- _WHAT IS REQUIRED_: Copy out the data below with every "icon" changed to "button" and nothing else touched. Leave the pictures out.

- _DATA SECTION_:
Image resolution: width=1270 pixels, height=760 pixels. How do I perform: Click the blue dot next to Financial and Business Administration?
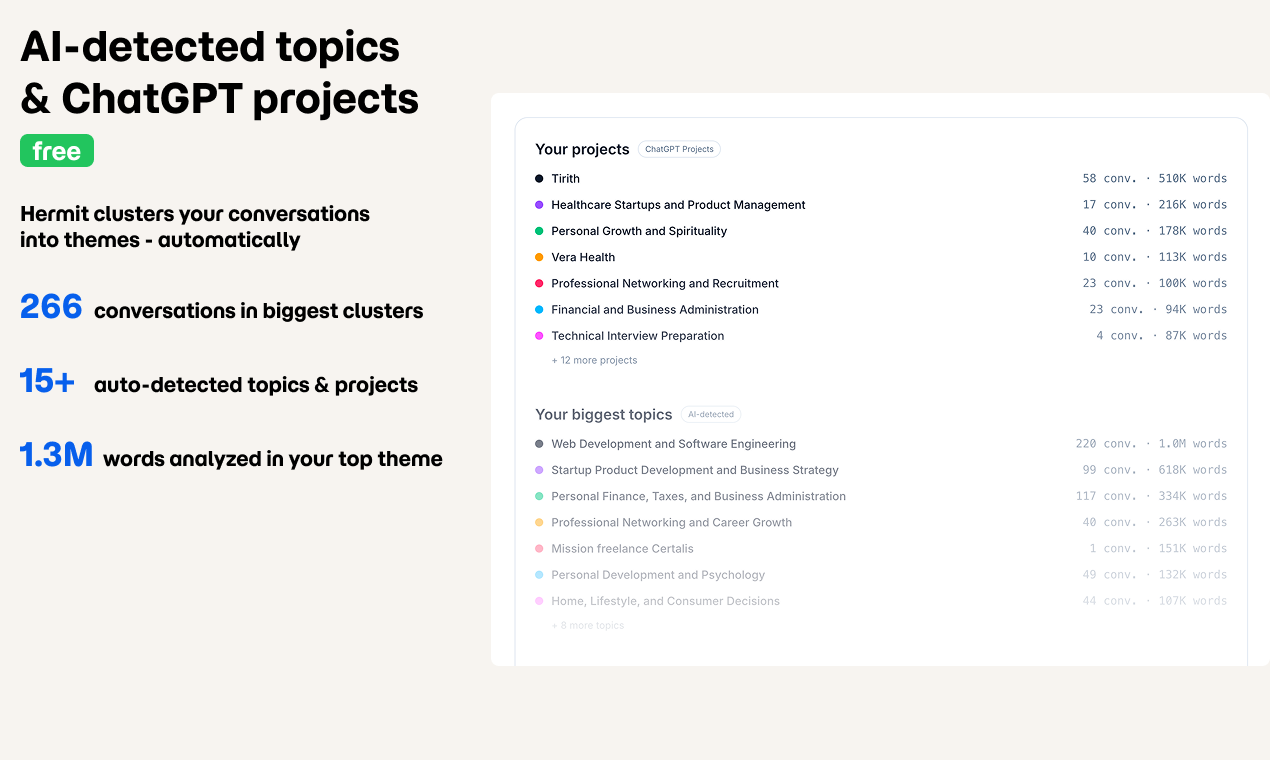(x=540, y=309)
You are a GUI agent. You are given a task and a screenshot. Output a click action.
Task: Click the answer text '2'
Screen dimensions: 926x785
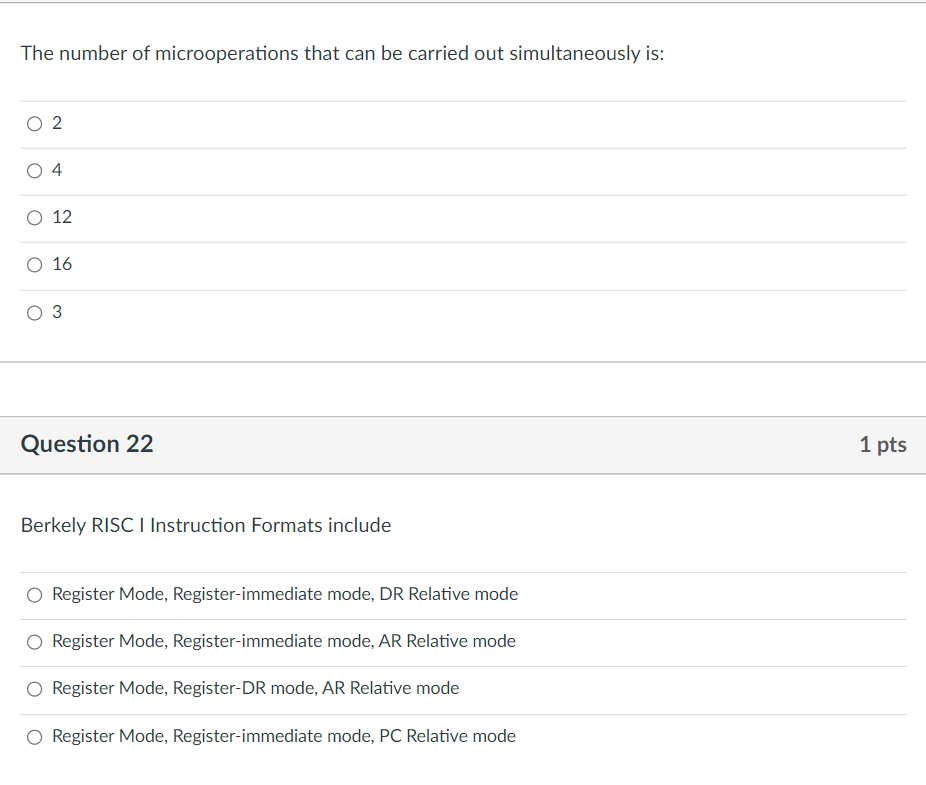point(57,123)
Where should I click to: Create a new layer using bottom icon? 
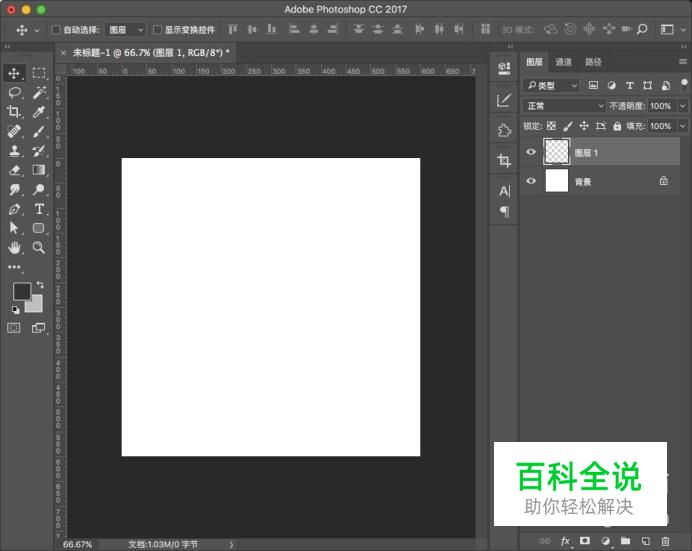[x=645, y=541]
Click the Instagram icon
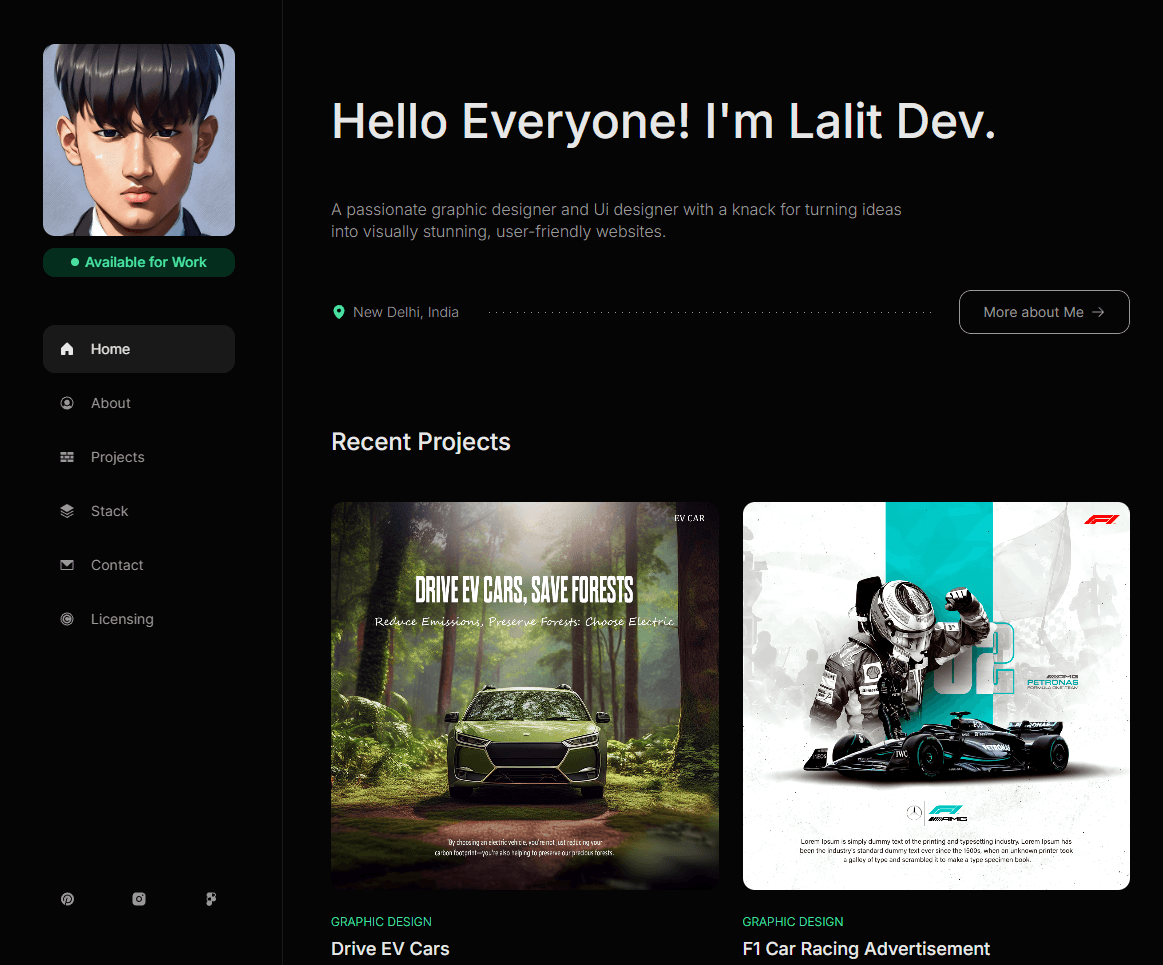Image resolution: width=1163 pixels, height=965 pixels. pos(139,899)
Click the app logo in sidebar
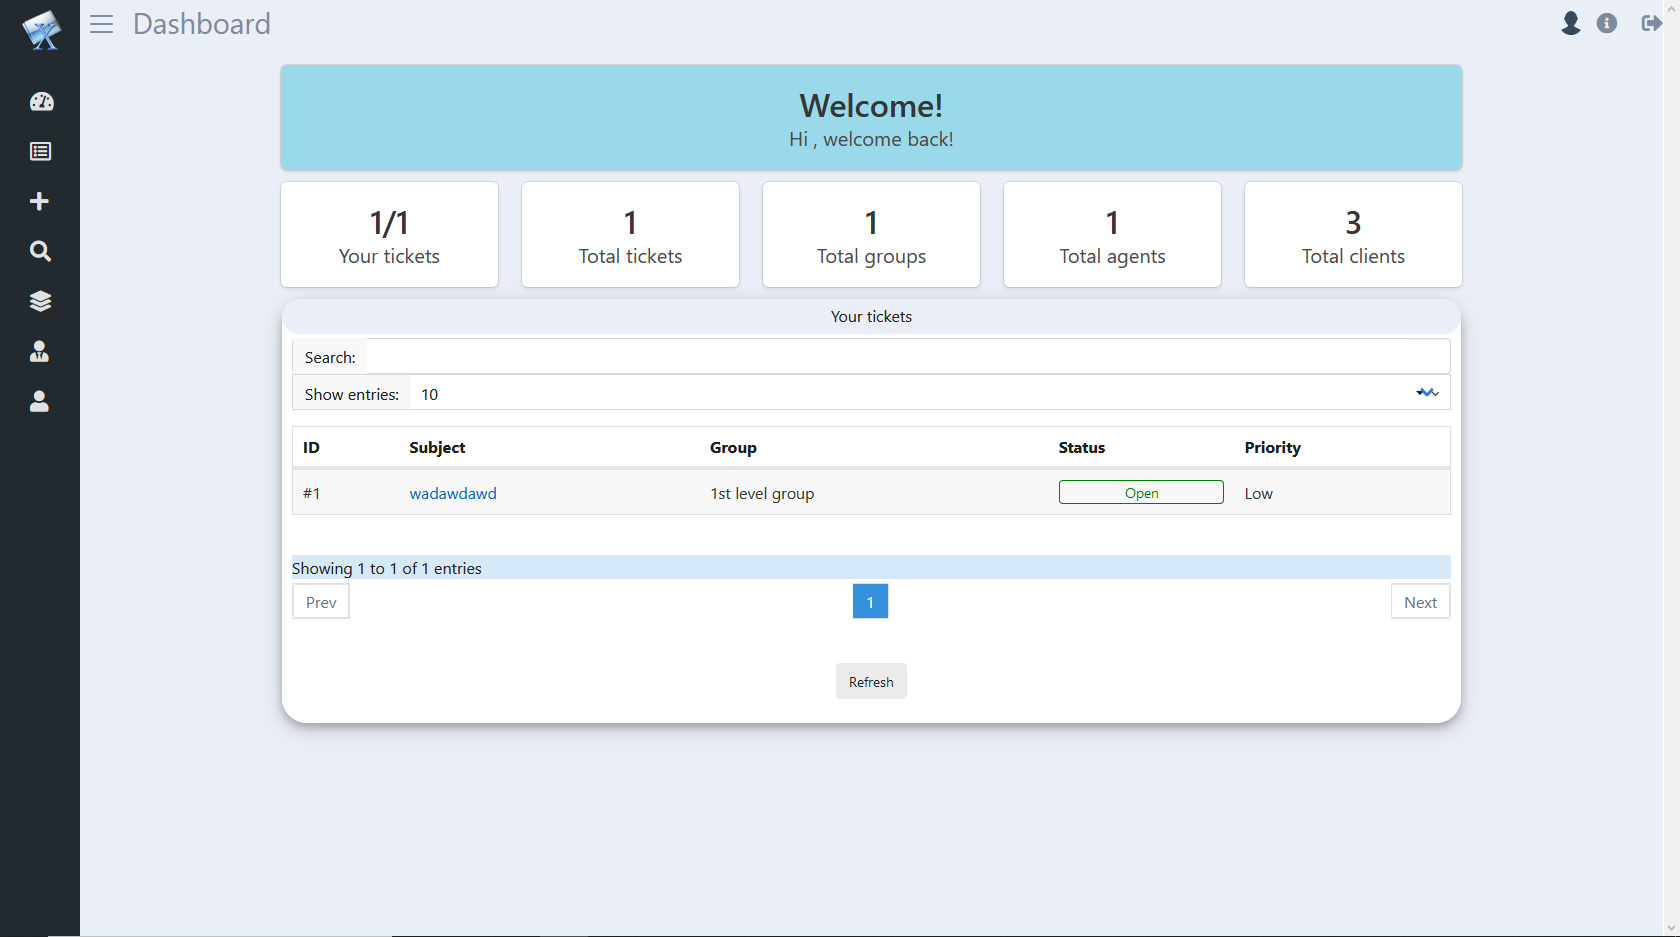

- _RESPONSE TO THIS TASK_:
Image resolution: width=1270 pixels, height=760 pixels. How do I perform: Click the blue dot next to Financial and Business Administration?
(x=540, y=309)
You are a GUI agent. You are given a task and a screenshot. Output a click action.
Task: Click the answer text '2'
Screen dimensions: 926x785
point(57,123)
Where should I click to: Create a new layer using bottom button? 
[x=645, y=541]
Click the Instagram button
Image resolution: width=1163 pixels, height=965 pixels. pos(139,899)
Click the app logo in sidebar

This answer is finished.